What the task requires — Rewrite the lines starting at the first line and ending at the line that contains "table-row: Female 203", substituting "specific" for "particular" and changing nothing else. Omit the pictures from your answer.

Pixel coordinate grounding lines
·····

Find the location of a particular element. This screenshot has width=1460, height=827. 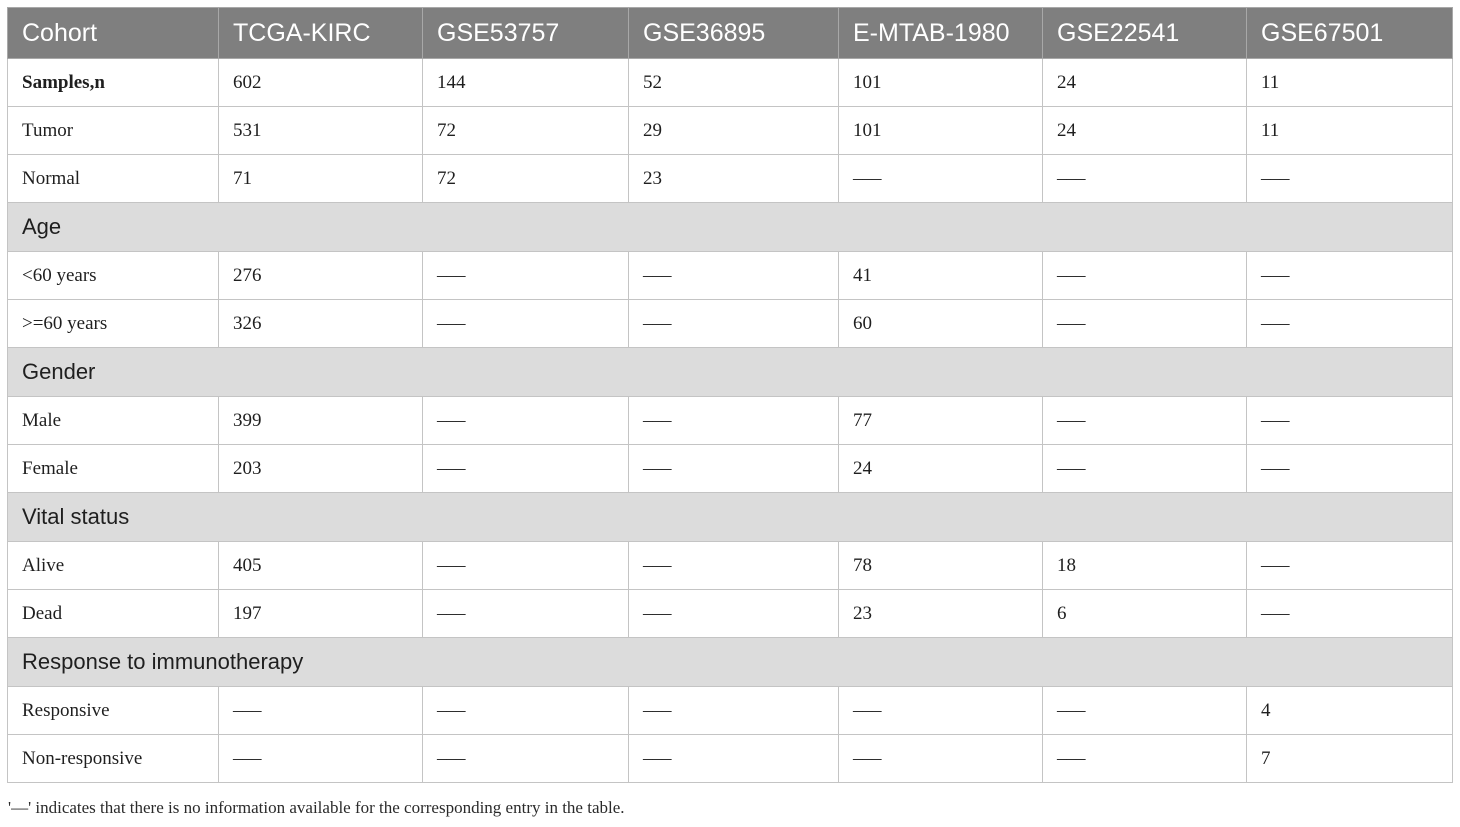

table-row: Female 203 ––– ––– 24 ––– ––– is located at coordinates (730, 468).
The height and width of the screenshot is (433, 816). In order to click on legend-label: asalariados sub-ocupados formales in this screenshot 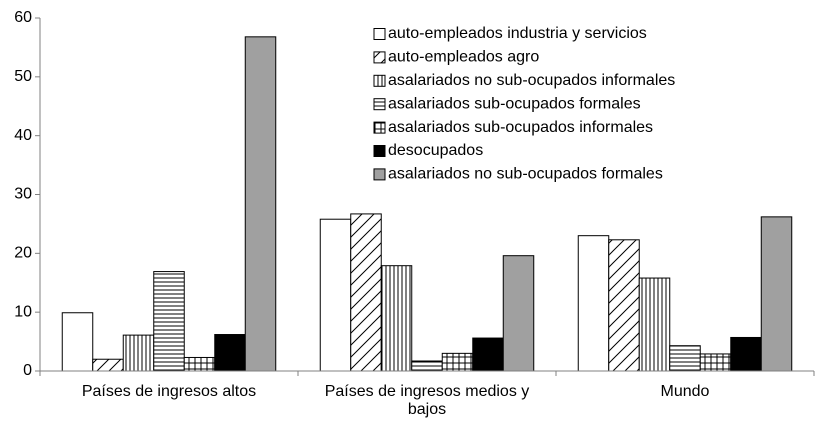, I will do `click(514, 104)`.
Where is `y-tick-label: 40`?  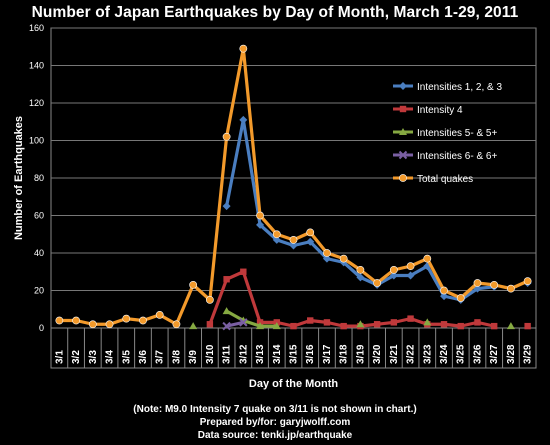 y-tick-label: 40 is located at coordinates (39, 253).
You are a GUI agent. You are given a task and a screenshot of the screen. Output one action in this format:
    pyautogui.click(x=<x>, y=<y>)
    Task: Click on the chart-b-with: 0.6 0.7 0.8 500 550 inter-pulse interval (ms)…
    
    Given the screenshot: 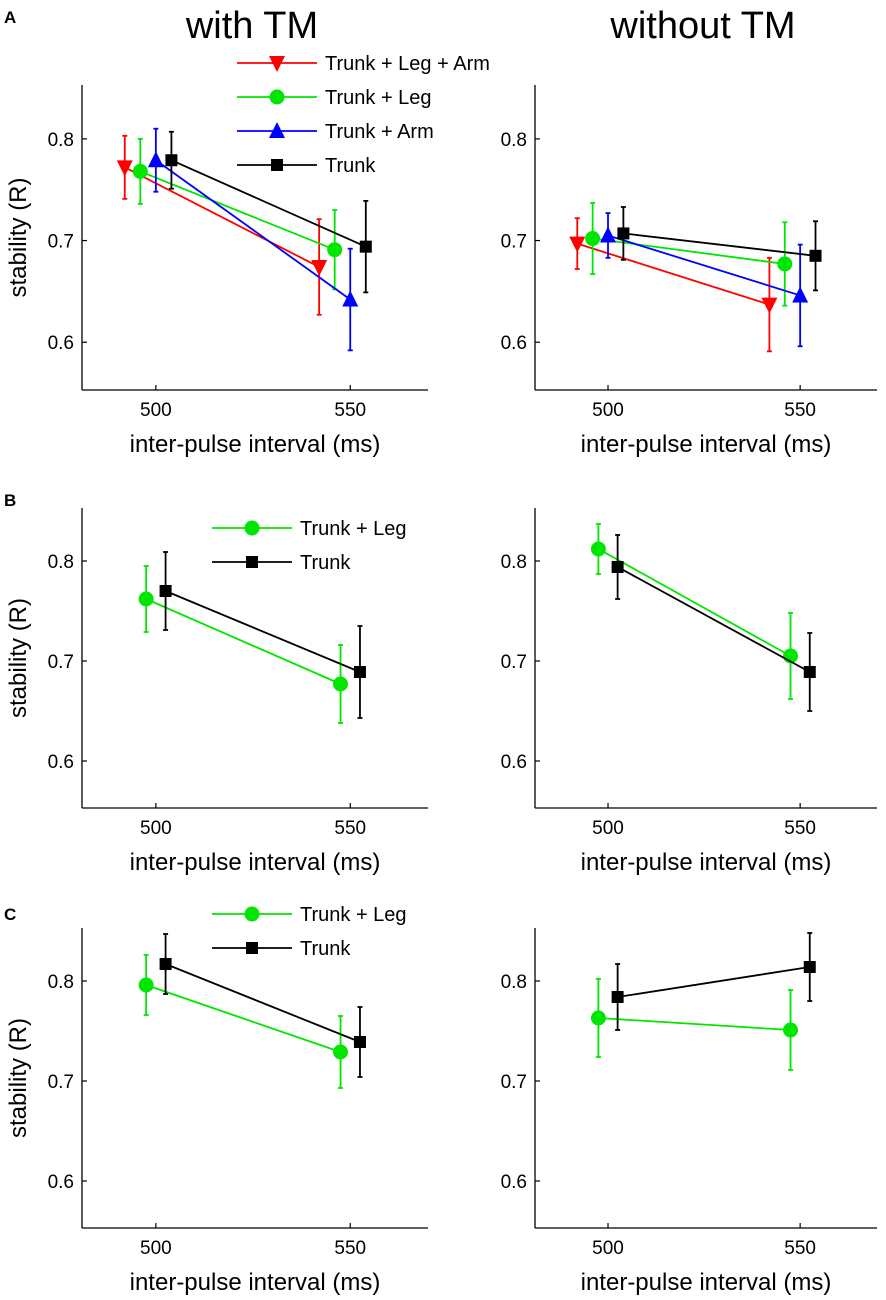 What is the action you would take?
    pyautogui.click(x=216, y=692)
    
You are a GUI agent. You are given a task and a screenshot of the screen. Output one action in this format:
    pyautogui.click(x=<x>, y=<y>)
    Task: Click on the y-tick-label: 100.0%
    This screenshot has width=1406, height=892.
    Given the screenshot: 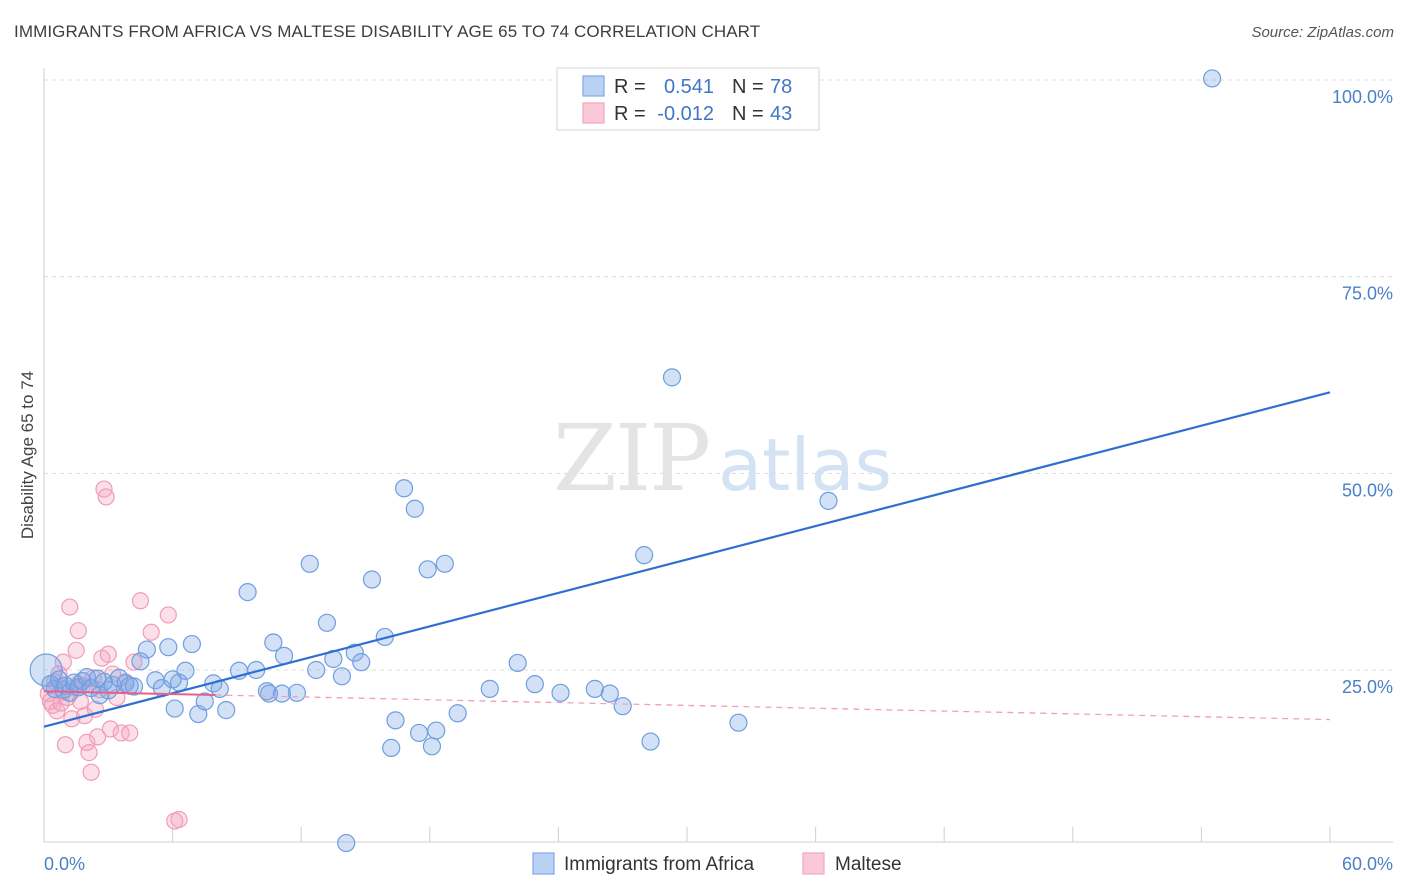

·····

Your response —
Find the location of a specific element. This screenshot has width=1460, height=827. 

table-row: Female 203 ––– ––– 24 ––– ––– is located at coordinates (730, 468).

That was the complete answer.